## Requirements
Please copy out every line of the records below word for word, leaving the pictures out of your answer.

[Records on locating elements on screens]

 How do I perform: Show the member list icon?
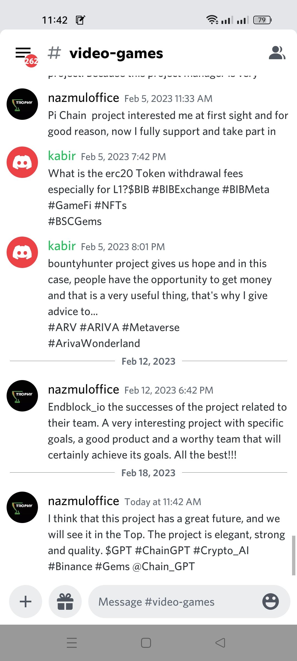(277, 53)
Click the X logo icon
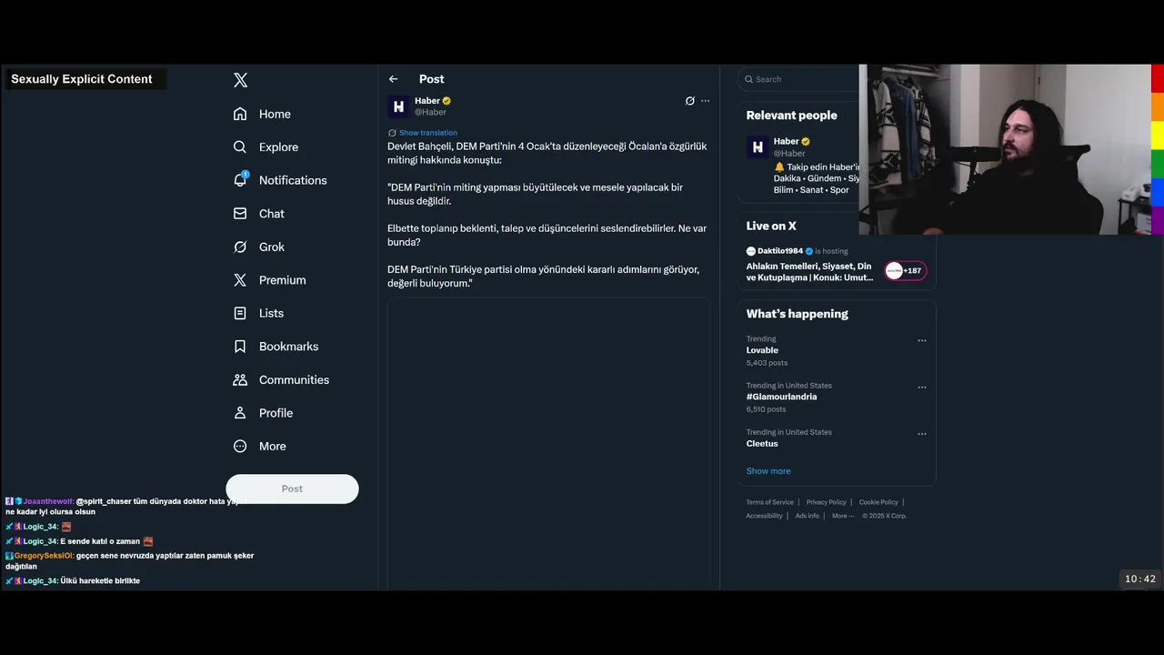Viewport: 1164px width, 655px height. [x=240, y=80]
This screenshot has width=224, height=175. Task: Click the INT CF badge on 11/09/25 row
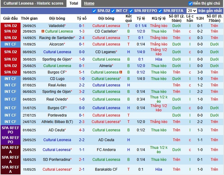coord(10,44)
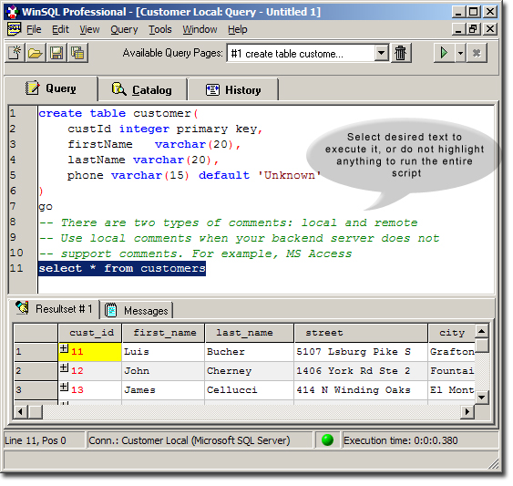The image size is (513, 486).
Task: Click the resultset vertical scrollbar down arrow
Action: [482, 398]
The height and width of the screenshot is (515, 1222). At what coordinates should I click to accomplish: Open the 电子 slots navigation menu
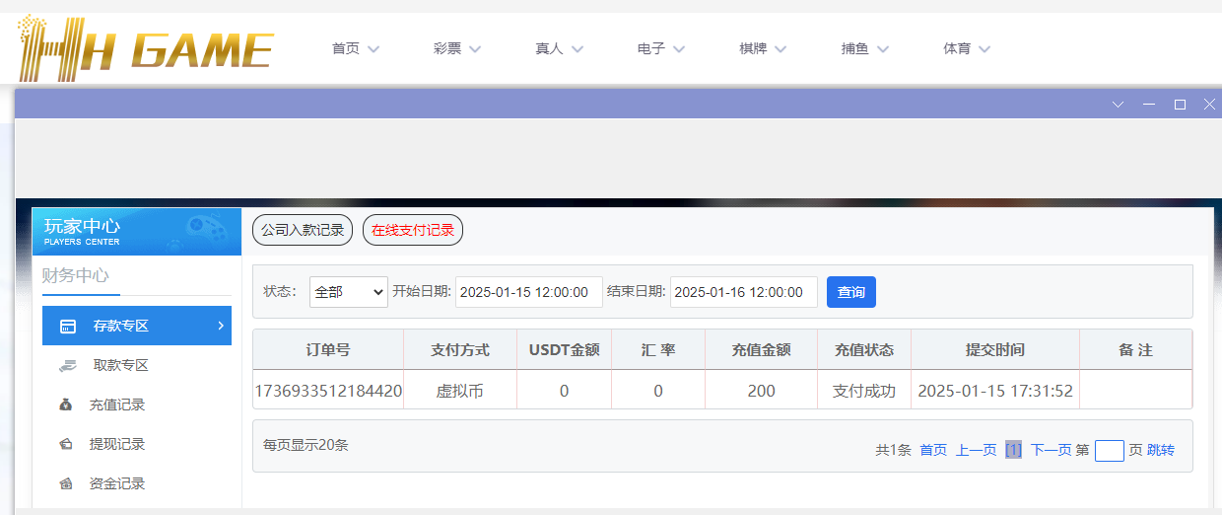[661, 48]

## Output for this exercise
 How do I perform: Show the member list icon?
(277, 53)
Click the X logo icon
Viewport: 1164px width, 655px height. [x=240, y=80]
This screenshot has width=224, height=175. Task: Click the INT CF badge on 11/09/25 row
coord(10,44)
The image size is (513, 486).
Task: Click the resultset vertical scrollbar down arrow
Action: [482, 398]
The height and width of the screenshot is (515, 1222). At what coordinates should I click to accomplish: Open the 电子 slots navigation menu
[661, 48]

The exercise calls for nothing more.